Adaleti ıskalayan Milletvekillerine

Alacaklıları düşünürken(!),
Adaleti ıskalayan Milletvekillerine..


Aradığınızda pek çok milletvekiline ulaşıyorsunuz.. Diliniz döndüğünce derdinizi anlatıyorsunuz.. Evvela bir iki milletvekilini müstesna tutarak ifade edelim, ya bizatihi sizi kendileri medenice ve kibarca dinliyorlar yahut ta danışmanları vasıtasıyla size ulaşıp dinlemiş oluyorlar..

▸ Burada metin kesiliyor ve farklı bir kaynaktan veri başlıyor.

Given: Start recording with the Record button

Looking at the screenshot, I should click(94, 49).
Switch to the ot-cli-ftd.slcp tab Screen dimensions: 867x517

Lakin, bu tür üst seviyede görev yapan şahısların (bilhassa siyasetçilerimizin) mazur görüleceği bir husus; gece gündüz yaşadıkları yoğun bir mesailerinin, zihinsel yoğunluklarının, halkla ilişkilerinin ve siyasi çalışmalarının olmasıdır.. Tabiatıyla bunlarla beraber bir arada yürüttükleri bir de özel hayatları var..

Ancak mazur görülemeyecek olan bir husus; isyanımıza; “haklısınız ama alacaklıları da düşünmemiz lazım” tarzında sanki bir an, “doğru, eşit, adil ve haklı olan ” bir tavırmış gibi “ortalama” bir “cevap” vermeleridir..

HAK vermeniz yetmez HAKKIMIZI vermelisiniz..

Vekillerimizden bazılarının; “Haklısınız ancak, alacaklıları da düşünmeliyiz, onları da tatmin edecek bir çözüm bulmalıyız, bulacağız” demiş olmaları, sanki bir hakkaniyeti gözettikleri ve sanki adil ve adaletli bir yaklaşım gösteriyorlarmış gibi olmaları kusura bakmasınlar, bizleri adalet duygusu adına ikna ve tatmin etmiyor, aksine ahlaken ve vicdanen bazı endişelere sevk ediyor..

Neden ve nasıl mı?

Öncelikle böylesine (yanlış) bir şartlanma ve ön kabul halinden derhal vazgeçilmelidir.. Umarım bu yanlış ve yanıltıcı ifadeyi her türlü hak ve adalet dağıtımında bir yöntem olarak kullanmazlar..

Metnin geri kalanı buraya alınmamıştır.